Wednesday, March 28, 2007

 

It Ain't Brain Surgery

You know Michael Egnor, the new kid on the block at the Discovery Institute? The one who is proving that brain surgery is nothing like rocket science? Maybe more like meat cutting than any of us would like to think?

He's got a new post up today proving that Darwin's theory of evolution isn't necessary to the practice of modern medicine or comparative biology.

Why should we need evolution today, asks Egnor, after all Aristotle, Galen, Vesalius, Harvey, and Linnaeus did just fine without it.

Of course, they got along just fine without antibiotics or the germ theory of disease, too. Hell, do we really need electricity? They got along just fine without it. It's just a theory, after all.

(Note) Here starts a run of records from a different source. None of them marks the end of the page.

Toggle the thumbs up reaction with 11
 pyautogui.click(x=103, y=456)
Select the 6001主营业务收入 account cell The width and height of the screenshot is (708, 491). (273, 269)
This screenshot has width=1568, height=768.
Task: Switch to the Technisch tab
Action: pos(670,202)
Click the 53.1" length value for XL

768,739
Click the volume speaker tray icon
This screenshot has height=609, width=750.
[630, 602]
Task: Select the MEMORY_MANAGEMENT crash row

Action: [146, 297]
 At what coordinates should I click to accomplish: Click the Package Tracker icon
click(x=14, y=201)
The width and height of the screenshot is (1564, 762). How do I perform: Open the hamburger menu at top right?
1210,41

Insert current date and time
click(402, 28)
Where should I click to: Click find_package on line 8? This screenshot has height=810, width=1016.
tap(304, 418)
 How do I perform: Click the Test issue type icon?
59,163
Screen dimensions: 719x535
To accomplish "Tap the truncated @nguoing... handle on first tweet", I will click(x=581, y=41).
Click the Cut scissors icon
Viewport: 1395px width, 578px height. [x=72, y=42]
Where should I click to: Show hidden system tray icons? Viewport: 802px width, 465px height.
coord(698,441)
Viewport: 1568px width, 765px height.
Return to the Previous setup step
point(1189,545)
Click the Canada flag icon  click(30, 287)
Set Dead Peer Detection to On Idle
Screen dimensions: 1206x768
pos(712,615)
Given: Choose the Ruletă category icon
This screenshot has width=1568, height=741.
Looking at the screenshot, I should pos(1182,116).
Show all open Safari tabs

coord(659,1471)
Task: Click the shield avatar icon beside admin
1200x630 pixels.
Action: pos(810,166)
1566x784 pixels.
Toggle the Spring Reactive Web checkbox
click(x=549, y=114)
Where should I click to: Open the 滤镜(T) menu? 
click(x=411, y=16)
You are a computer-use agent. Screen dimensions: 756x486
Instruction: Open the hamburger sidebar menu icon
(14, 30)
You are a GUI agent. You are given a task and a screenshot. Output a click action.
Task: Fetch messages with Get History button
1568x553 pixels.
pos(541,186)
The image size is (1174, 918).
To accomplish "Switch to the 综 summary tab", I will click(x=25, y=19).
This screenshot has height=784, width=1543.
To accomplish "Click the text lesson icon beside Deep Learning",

Apparently, Egnor took his head out of his Bible long enough to learn that Darwinists offer three reasons that evolution is essential for modern medicine: comparative medicine, molecular genetics, and bacterial resistance to antibiotics.

Red State Rabble doesn't claim to be either a rocket scientist or a brain surgeon, but we'll offer a fourth reason Egnor hasn't thought of: The testing of new drugs for safety and efficacy in laboratory animals.

If as intelligent design activists like Egnor insist "life began abruptly through an intelligent agency, with their distinctive features already intact - fish with fins and scales, birds with feathers, beaks, and wings, etc." there would be no sound medical or scientific reason for testing experimental drugs in any organism other than humans.

The reason drugs are tested in rats and other lab animals is because we share a common ancestor -- a common genetic heritage -- with these other species, and that tells us a lot about how drugs will work in humans.

Hey, common ancestry, isn't that something Darwin observed?